Solo tenía un vestido más, pero justo ese estaba limpio y colgaba de un gancho junto a la cama. Era de cuadrillé azul y blanco y, aunque el azul se había desgastado un poco tras varios lavados, seguía siendo un vestido lindo. Se limpió con cuidado, se vistió con el cuadrillé limpio y se ató su moño rosa en la cabeza. Tomó una canasta, la llenó con pan del aparador y lo tapó con un paño blanco. Luego se miró los pies y vio cuán desgastados estaban sus zapatos.
—Sin lugar a dudas no aguantarán un viaje largo, Toto —dijo ella. Con los ojitos negros, Toto la miró a la cara y movió la cola para hacerle entender que sabía a qué se refería.
En ese momento Dorothy vio sobre la mesa los zapatos plateados que habían pertenecido a la Bruja del Este.
—¿Me quedarán? —le preguntó a Toto—. Serían lo ideal para llevar en un viaje largo, ya que no se pueden desgastar.
Se sacó los viejos zapatos de cuero y se probó los plateados, que le quedaron como si los hubieran hecho para ella.

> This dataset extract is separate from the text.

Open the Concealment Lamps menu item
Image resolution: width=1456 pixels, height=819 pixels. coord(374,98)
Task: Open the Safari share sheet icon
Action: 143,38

Por último, tomó la canasta.
—Vamos, Toto —lo llamó—. Iremos a la Ciudad Esmeralda y le preguntaremos a Oz el Grande cómo volver a Kansas de nuevo.
Cerró la puerta con cerrojo y guardó la llave con cuidado en el bolsillo del vestido. De esa manera, junto a Toto que serio la seguía, emprendió su viaje.
Había muchos caminos cerca, pero no tardó en encontrar el camino de adoquines amarillos. En poco tiempo, iba llena de energía hacia la Ciudad Esmeralda y con sus zapatos plateados brillando sobre el duro suelo amarillo del camino. El sol brillaba con fuerza y los pájaros cantaban alegres, y Dorothy no sintió ni un atisbo del malestar que se esperaría que una niña sintiera al ser desarraigada de su hogar por un huracán repentino y abandonada en medio de una tierra desconocida.